What needs to be done
What lines below include the word "computer"? Copy each one.

Given records
########################################

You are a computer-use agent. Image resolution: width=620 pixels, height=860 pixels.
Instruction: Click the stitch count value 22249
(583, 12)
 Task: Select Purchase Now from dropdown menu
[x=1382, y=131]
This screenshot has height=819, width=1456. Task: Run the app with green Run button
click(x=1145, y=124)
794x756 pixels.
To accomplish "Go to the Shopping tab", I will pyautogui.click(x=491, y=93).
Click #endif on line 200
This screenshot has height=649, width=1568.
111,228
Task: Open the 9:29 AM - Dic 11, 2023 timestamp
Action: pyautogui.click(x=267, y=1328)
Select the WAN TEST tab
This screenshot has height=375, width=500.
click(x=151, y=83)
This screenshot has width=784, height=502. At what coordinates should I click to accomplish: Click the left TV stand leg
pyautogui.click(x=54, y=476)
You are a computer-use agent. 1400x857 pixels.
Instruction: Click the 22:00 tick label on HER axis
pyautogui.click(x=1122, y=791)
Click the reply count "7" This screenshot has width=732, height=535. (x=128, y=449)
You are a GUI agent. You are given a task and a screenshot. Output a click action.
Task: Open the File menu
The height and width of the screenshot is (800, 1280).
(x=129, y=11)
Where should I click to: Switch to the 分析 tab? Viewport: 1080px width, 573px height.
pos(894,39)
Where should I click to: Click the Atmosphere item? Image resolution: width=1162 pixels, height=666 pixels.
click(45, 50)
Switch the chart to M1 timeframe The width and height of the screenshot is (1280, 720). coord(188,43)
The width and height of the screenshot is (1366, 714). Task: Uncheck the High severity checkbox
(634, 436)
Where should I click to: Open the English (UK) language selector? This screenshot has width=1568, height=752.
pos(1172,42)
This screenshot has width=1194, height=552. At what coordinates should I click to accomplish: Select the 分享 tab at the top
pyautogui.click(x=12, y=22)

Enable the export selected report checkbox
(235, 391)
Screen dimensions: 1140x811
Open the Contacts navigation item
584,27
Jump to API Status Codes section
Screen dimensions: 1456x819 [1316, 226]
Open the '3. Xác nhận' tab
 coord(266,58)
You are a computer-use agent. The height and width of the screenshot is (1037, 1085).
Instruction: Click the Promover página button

########################################

Result of the exercise
You are a computer-use agent. Image resolution: width=620 pixels, height=860 pixels.
You are a computer-use agent. 1400x857 pixels.
You are a computer-use agent. The height and width of the screenshot is (1037, 1085).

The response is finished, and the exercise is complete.